> **EXCERPT PROVIDED**:
>> START
The international picture makes this very clear. The United States, China, Israel, the United Kingdom and Germany are investing in deep tech in a systematic way. Europe, too, is increasingly treating it not merely as part of innovation policy, but as a strategic economic issue. It is about productivity, industrial capability, technological independence and security. Approaches differ, but the understanding is shared: technological capability is becoming an ever more important source of economic and geopolitical influence.

What this means for Estonia

For Estonia, this presents a very clear strategic choice. We cannot build our future on cheaper labour, nor can we assume that our past digital success will automatically carry us forward. If we want to grow a higher value-added economy, we must be able to create and scale companies whose competitive advantage is built on new knowledge, intellectual property and the ability to solve complex problems.

That is precisely why deep tech matters for a small country. It allows us to move from price-based competition to knowledge-based competition. If we can grow companies that create new energy, health, defence, materials or industrial solutions, the result will not be just a handful of success stories. It will help establish Estonia as a country where new knowledge-based value is created. That means more exports, higher value-added jobs and a more resilient economy.
>> END
> **GIVEN REQUEST**: Continue the piece on deep tech and Estonia's economic future, starting right after its final paragraph.

> **DATA EXTRACT**:
>> START
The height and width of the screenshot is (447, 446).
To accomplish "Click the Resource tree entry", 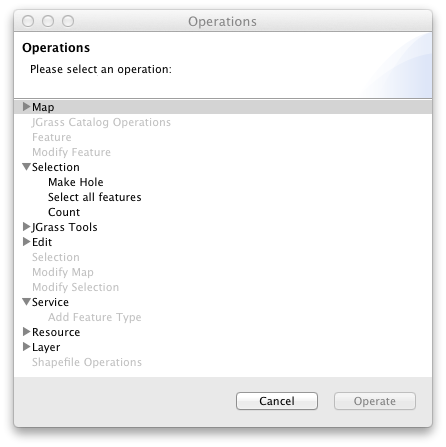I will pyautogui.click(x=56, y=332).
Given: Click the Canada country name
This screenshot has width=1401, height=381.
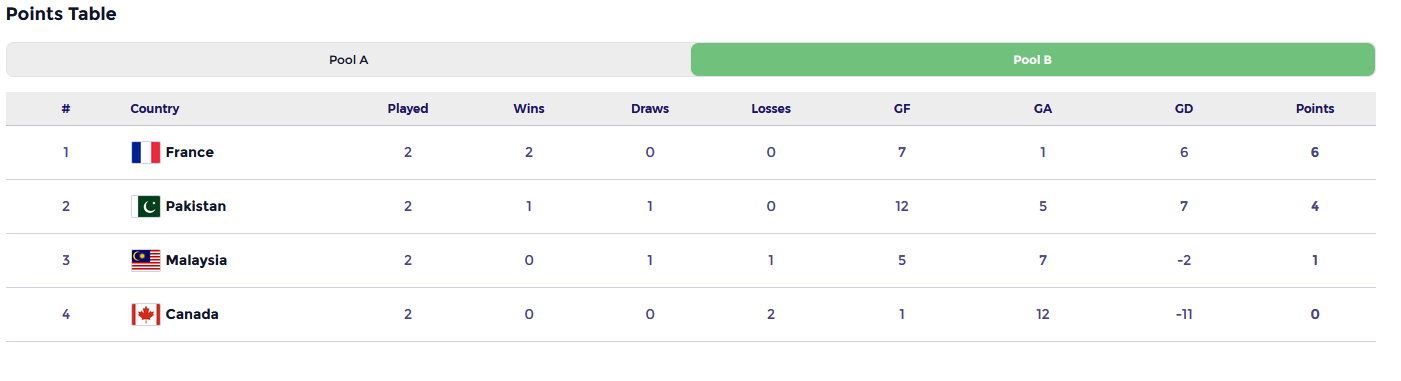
>> END
> **RESULT**:
But ambition alone is not enough. What is needed is deliberate change and investment in education, in the support structures of the economy, in the creation and growth of science-based startups, in attracting investors and funds, and above all in working more closely with our neighbouring countries.

The greatest mistake would be to continue treating deep tech too narrowly, as if it concerned only scientists, universities, laboratories or a small circle of startups and investors. In reality, deep tech is increasingly determining the sectors in which future value will be created, which countries will be able to anchor that value in their economies, and which will remain merely users of solutions developed elsewhere. Deep tech is not a niche. It is the foundation of the next economic wave, and the question is no longer whether Estonia should invest in it, but how quickly we can turn it into our next success story.